The squad was established by a state law enacted in 2002 but was to be funded initially with federal grant money that the state applied for but did not receive, Valentino said.
Before the hearing, dozens of family members of homicide victims and missing persons gathered on the lawn outside the State House, many of them wearing white T-shirts that read “Fund L.D. 1121 Cold Case Squad” and carrying pictures of their loved ones. Among those who spoke was Trista Reynolds, the mother of missing Waterville toddler Ayla Reynolds, who attended the news conference with her two young sons, Raymond and Anthony.
“On December 17, 2011, my world changed,” Reynolds said, recalling the day her daughter disappeared. “I was informed that my little girl was no longer here, and for the last three years I’ve been fighting to get my answers.

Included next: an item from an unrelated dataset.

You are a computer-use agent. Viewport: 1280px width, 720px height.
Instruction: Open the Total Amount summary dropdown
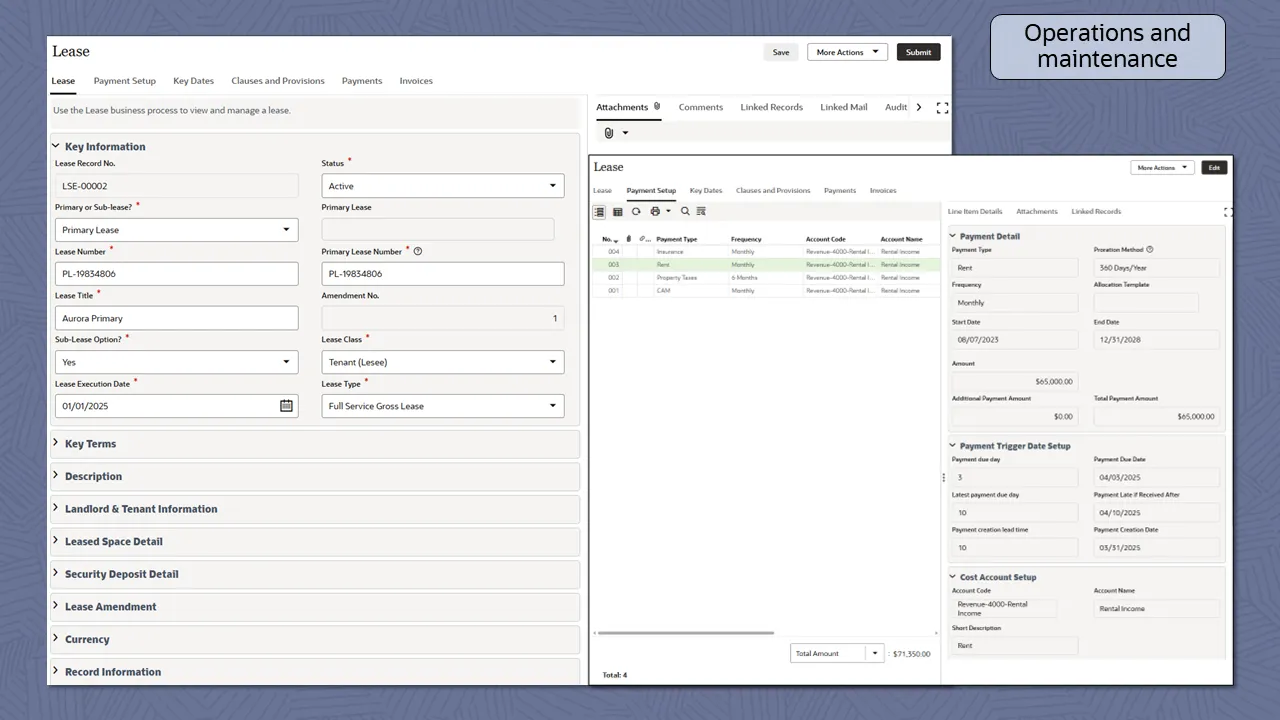(874, 652)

I’ve had state police tell me they’re doing everything they can, and I still have no answers.”
On the anniversary of Ayla’s disappearance in December, state police said they were continuing to receive and investigate new tips on a weekly basis. Reynolds said Wednesday that since new information continues to be received by police, the case may not be designated a cold case, but she said she still wanted to support other families who don’t know where their loved ones are. The squad would focus on revisiting the 120 unsolved homicides in the state that have had no recent activity, Valentino said, and would include two detectives, a prosecutor and a forensic laboratory technician.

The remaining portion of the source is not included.